Lancé peu de temps après la disparition de Martine Barrère, Science Tribune continuera dans la voie tracée par notre amie, dont nous garderons en mémoire la forte personnalité, le professionnalisme, la rigueur intellectuelle et la liberté de pensée.






"My profession over the last 20 years has been to popularize science and techniques. It is also my passion." wrote recently our friend Martine Barrère whose untimely departure occurred on September 30, 1995, at the age of 54 years. A scientific journalist, Martine Barrère played a key role in the conception of Science Tribune at a time when the journal was still only a project.

A physicist by training, Martine began her carrier at the Atomic Energy Commission before teaching first in Senegal, then at the University of Orléans. In 1971, she became a member of the production team of "La Recherche" where she was appointed section leader. More interested in explaining the stakes involved in science than in popularizing the results obtained, she created and managed a column entitled "Science and Politics" which greatly contributed to the success and notoriety of the journal. Many important issues were researched by Martine such as, for instance, the Soufrière Volcano story, nuclear energy, AIDS detection tests, scientific fraud, science in Europe and in the developing countries. From 1979 to 1981, Martine chaired the Association of Scientific Journalists of the Information Press (AJSPI). In 1989, she became editorial consultant to "La Recherche" but left in December 1990 as a result of a difference in points of view with the new management.

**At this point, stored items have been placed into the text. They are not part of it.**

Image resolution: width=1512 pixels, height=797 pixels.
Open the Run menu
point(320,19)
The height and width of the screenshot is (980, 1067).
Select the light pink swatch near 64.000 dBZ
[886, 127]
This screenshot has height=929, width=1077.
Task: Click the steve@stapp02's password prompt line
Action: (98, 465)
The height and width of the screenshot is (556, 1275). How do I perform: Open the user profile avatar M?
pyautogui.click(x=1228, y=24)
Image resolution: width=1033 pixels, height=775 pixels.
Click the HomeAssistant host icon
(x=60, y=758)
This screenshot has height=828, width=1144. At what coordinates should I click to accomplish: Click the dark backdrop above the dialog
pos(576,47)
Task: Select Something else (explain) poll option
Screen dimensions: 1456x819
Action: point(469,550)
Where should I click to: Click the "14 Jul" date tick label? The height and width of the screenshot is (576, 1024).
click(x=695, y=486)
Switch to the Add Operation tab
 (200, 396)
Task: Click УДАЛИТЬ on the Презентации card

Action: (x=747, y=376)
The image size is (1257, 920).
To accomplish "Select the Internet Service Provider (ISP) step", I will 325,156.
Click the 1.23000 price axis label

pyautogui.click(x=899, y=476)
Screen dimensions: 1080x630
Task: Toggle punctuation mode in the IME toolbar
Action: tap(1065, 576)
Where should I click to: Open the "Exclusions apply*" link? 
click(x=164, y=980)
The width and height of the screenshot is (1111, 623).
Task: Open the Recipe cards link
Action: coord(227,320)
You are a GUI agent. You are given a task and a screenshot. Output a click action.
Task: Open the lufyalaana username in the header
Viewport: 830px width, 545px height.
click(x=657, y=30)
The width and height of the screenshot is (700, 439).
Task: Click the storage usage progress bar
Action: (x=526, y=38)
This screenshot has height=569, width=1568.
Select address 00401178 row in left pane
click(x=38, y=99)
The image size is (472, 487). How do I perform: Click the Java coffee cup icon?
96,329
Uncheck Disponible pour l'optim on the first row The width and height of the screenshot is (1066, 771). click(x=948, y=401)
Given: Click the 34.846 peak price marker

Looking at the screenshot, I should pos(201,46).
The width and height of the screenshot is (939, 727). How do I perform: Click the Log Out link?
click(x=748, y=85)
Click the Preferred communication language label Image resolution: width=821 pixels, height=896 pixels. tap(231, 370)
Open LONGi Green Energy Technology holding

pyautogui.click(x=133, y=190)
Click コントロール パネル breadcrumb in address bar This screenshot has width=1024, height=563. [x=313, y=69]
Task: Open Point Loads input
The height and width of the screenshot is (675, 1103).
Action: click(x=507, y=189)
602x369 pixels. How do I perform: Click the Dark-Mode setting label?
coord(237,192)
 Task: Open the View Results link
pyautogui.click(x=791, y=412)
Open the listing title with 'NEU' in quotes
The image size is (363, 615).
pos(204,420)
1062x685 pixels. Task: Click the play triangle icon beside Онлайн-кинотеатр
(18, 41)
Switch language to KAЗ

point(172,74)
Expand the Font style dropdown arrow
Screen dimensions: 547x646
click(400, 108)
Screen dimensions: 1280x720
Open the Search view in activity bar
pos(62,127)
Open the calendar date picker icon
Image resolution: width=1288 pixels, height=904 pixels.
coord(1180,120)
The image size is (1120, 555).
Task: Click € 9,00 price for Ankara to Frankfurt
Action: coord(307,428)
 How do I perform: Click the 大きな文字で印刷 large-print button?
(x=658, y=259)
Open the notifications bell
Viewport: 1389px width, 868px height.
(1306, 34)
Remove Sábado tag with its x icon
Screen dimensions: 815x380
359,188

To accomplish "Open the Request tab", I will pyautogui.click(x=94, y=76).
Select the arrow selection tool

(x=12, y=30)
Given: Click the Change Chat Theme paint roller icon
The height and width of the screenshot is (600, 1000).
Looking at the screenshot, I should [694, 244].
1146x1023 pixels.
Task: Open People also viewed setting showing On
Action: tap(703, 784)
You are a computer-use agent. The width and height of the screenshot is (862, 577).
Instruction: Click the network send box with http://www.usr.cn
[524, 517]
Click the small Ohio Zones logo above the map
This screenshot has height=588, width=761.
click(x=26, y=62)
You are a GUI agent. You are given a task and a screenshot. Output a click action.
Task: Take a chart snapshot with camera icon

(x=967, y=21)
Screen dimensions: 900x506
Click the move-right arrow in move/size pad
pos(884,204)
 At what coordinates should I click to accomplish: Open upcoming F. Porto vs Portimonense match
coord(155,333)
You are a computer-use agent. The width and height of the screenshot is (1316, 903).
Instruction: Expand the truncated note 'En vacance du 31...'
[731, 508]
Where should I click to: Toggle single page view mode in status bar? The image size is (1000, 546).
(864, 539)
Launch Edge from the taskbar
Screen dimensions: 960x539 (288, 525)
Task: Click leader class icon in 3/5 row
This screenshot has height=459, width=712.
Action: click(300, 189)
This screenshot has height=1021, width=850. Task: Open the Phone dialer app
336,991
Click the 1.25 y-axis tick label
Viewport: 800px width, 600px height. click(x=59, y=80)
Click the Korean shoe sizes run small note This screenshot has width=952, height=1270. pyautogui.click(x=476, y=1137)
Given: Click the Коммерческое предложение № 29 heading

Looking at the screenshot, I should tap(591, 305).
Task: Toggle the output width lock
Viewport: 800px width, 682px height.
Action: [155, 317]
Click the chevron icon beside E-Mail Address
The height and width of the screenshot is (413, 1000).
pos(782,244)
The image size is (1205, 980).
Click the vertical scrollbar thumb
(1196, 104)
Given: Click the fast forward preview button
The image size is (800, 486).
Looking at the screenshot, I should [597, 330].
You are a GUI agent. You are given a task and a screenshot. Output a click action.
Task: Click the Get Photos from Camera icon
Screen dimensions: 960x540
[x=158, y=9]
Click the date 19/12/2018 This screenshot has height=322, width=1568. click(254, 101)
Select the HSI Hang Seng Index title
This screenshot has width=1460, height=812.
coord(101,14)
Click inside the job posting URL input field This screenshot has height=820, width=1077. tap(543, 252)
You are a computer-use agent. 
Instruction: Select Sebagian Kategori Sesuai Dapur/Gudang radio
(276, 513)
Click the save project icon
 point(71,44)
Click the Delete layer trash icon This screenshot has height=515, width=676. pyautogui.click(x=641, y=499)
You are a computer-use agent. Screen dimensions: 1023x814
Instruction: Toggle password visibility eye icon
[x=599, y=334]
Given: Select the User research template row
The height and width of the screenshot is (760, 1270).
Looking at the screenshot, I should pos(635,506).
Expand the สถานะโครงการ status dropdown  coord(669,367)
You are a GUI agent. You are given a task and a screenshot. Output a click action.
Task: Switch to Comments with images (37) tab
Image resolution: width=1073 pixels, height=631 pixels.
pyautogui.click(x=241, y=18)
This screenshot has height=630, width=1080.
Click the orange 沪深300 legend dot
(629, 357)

Having chosen to become a freelance journalist, Martine worked for many media - in particular, for the renowned newspapers, Le Monde and Le Monde Diplomatique -, collaborated with many institutions including those of the European Community, the CNRS, and the Cité des Sciences, and taught scientific journalism at Paris VII University. At the time of the Rio conference, she edited a collective work "Terre, Patrimoine Commun" (Editions La Découverte) devoted to the environment and to development. After the famous "Heidelberg manifesto" sent out in Rio by scientists who had decided to defend a decidely positivist vision of "progress", she organised a counter-event on the spot and, a few months later, a debate entitled "Progress, did you say ?", held by the AITEC (International Association of Technicians, Experts, and Research Workers). Martine was also a member of several other associations : Association 4D (Dossiers et Débats pour le Développemnt Durable), Global Chance, CEDETIM (Centre d'Etudes et d'Initiatives de Solidarité Internationale), and president of the recently created "Forum Plutonium".

All her efforts were guided by the two words, science and society, that, for her, could not be dissociated. Concerning Science Tribune, she wrote : "We wish to create a new science and technology journal that meets the need for 'social' information on science and that will participate in the emergence of a new science and a new technology, a different type of journal, a journal of scientific and technological culture, that will provide an in-depth analysis and understanding of science".

Science Tribune was launched very shortly after the untimely death of Martine Barrère and will certainly follow the route traced out by our friend, whom we shall remember for her strong personality, her professionalism, her intellectual rigor, and freedom of thought.